## Work to complete
Rewrite each entry with "screenshot" replaced by "screen capture", leaving every other part unchanged.
====== Entries supplied ======
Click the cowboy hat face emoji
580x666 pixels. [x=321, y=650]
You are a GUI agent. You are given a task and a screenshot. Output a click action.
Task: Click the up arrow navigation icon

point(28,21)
======
## Complete output
Click the cowboy hat face emoji
580x666 pixels. [x=321, y=650]
You are a GUI agent. You are given a task and a screen capture. Output a click action.
Task: Click the up arrow navigation icon

point(28,21)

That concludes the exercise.